Feedback takes many forms, but the three that I think about most are Observability, Automated Testing, and Value Discovery. Each of these has its own sub-topics, and I won't go into them here, other than to provide some basic definitions of what I mean:

Observability - Logging, metrics, tracing, latency. How do you know what running software is doing?
Automated Testing - Unit/integration/acceptance tests, CI/CD pipelines. If you make a change to your software, how do you know it works as intended?
Value Discovery - A/B testing, retrospectives, customer satisfaction, usage metrics. How do you know which uses are valuable, and assess the cost of risks?

How you measure feedback depends on what it is, but all feedback can be thought of as information over time. When something happens, how quickly will you know about it? For example, one thing I keep a close eye on is automated test cycle time. I like this a lot because it's easy to measure, objective, and actionable. When a suite of unit tests gets too slow (more than a few seconds), it means the programmers working on that code can no longer stay in the flow because the cycle time has gotten too long. That's an indication to me that we've got too much complexity in a single repository, and we need to take steps to split it up.

Team

The team represents the people who are capable of supporting the software

Software engineering teams can only be so big while remaining effective. Amazon's two-pizza teams are a recognition of this reality. We can't simply add more people to a software effort and expect all of them to be able to work together.

However, our ability to manage complexity, mitigate risks, create new uses, and interpret and respond to feedback will be a function of the number of software engineers who are capable of doing those things for a particular software system. This is sometimes different than the number of people who are organized into a "team". Different factors at different companies might create team structures where only a small percentage of a "team" is actually capable of performing these tasks.

One way to separate these two groups is to think about which people could leave the team and make supporting the software impossible (aka Bus Factor). The size of this set of people allows us to quantify the support that we can provide. In my experience, 3-5 people is optimal. 2 is lean but can be effective. With 6 to 8 people, you start to spend a lot of time on communication overhead. If you don't, the support starts to fracture into smaller groups, where only certain people can do certain things. Personally, I've never seen 9 or more people who all maintain the same software effectively.

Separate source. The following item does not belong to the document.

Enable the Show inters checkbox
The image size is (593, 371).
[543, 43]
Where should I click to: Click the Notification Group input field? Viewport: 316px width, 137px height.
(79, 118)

When you only have 1 person who can maintain a particular piece of software, you introduce "key person risk", which acts as a multiplier on all your other risks. If that person departs, this value goes to zero and you will wind up with abandonware. This is a difficult situation to recover from.

Minimizing CRUFT

Given these 5 dimensions, you can treat technical debt as a portfolio optimization problem, trying to increase feedback and team support, minimize complexity and risk, while trying to maximize value derived from use. Once you start thinking of technical debt in this way, you can start making tradeoffs in design discussions, pull request reviews, and everyday collaboration with your fellow programmers. Here are some common tradeoffs:

Increasing complexity to add new uses
Increasing risks to add uses (implementing only the "happy path" to get something done quickly, without handling edge cases)
Decreasing complexity to increase team support
Decreases uses to reduce risks and/or complexity
Increasing feedback to reduce risk
Increases uses to increase feedback (through more user activity)
Increasing the team size to reduce key person risk